The news on KIRO said that it was 9:00 a.m. Quinn checked his watch automatically—he’d been up for two hours, mostly talking on the phone with Tod Hollis. The private investigator had little to report since their last call the previous evening. The morning call was about the ambush on the detectives and what he had managed to gather from his police contacts.
Quinn had listened while Hollis told him about Detectives Brown and Madison. Footage of Northwest Hospital had been on each news cycle, and they even had a flash of Madison being driven away in a blue-and-white, her face misty through the glass. The same brand of evil that had visited his life had quite probably crossed theirs.
He sat at the kitchen table and continued reading the Los Angeles Times, a well-informed piece on the murder of a local drug dealer and his two bodyguards. Quinn scanned the story for what he knew he would find, and there it was, in the last paragraph—the name of his most reclusive client.
The telephone rang, and he picked up the receiver.
“Hello.”
“Is this Nathan Quinn?”
An unknown voice.
“Yes. Who is this?”
“You’ll have my name when I give it to you.”
Quinn gently replaced the receiver in its cradle. He waited. Five seconds later the telephone rang again.
“What the hell do you think you’re doing?”
“Who is this?”
A long silence, traffic in the distant background. A pay phone, Quinn thought; not on a street but nearby—in a restaurant, maybe.
“My name’s not important.” The attitude was gone. “You have a reward out for information about those murders.” It was a statement.
“This is not the right number to call. I can give you the right number.”
“I’m not going through the police—”
“They’re the ones screening the calls and doing the checks.”

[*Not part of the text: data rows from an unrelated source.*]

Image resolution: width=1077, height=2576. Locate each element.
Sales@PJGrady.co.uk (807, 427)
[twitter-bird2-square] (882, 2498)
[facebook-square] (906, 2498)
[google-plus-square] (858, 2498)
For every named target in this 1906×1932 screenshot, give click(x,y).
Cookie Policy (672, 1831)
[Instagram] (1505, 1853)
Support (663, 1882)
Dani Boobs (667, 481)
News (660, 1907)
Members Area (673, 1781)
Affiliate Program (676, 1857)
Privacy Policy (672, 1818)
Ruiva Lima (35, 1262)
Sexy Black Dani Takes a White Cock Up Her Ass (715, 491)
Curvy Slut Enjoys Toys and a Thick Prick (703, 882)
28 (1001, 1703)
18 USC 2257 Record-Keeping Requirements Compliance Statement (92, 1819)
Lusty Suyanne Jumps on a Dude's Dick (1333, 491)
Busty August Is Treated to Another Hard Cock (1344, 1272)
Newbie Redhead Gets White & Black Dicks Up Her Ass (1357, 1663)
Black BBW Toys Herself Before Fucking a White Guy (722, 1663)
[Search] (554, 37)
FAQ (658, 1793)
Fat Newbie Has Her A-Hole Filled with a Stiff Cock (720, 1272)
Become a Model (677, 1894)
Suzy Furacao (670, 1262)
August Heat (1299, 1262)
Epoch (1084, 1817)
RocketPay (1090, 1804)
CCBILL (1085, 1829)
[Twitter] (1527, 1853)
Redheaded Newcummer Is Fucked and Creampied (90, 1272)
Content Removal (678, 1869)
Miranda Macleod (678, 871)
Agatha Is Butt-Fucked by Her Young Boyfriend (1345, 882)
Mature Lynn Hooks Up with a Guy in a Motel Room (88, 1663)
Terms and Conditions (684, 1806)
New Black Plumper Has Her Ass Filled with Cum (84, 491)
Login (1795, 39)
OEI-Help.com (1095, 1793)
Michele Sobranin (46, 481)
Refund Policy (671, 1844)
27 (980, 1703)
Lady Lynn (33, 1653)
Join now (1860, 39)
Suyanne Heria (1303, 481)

“They also have a warrant out for your client’s arrest, and what I have they wouldn’t want, believe me.”
“What do you have?”
“Something that would help the case for the defense.”
“I’m listening.”
“We should meet. It’s not something I want to talk about on the phone.”
“You might want to give me something now, or we might not meet at all.”
“Okay, what if I can prove to you that the person who killed the family had killed before? What if I could tell you where and when?”
“That would be worth a conversation.”
“I want two things from you: first, your guarantee that my name will never be made known. Second, the minute the cops drop the charges on your guy, that’s cash in my hands. Are we clear?”
“Crystal.”
“Pier 52, the ferry to Bainbridge Island, today at three. Walk on, don’t bring your car. Be on the upper deck. I’ll find you.”
Quinn was about to confirm the instructions, but the line had gone dead.
He started to dial Cameron’s new beeper number, but his eyes fell on the LA Times, and he replaced the receiver. He had no idea where John was anymore; he only knew for certain where he’d been.
In downtown Seattle, Billy Rain, standing next to a pay phone, shivered in the pale morning.
Nathan Quinn paced around in the house for a few hours, found nothing that would hold his attention for more than fifteen seconds, and went to the office. He parked his car in the underground garage and took the elevator to the ninth floor. When he came out, he gave a brief wave to the security guard on the first floor who had picked up his movements on the security cameras.
The offices were deserted. He deactivated the alarm and let himself in, turned the lights on, and headed for his office.
Carl Doyle had been doing a great job of keeping everything running smoothly in the past week. He had left a small stack of files on his desk for Quinn to look at. There was a world where those files mattered, and court dates, and judges’ decisions. Quinn sat down and flipped open the first one.
He worked his way through the pile, glad for the distraction but gladder still when it was time to go. He left the car in the garage and walked down Pike Street, then turned onto Second Avenue and left onto Seneca to the waterfront.
It was too cold to snow, the sky and the water the same shade of pewter.
He walked onto the ferry, unarmed and alone, knowing full well that he had probably already been noticed and was being followed. Fine with him—he hoped the man he was to meet knew what he was getting himself into.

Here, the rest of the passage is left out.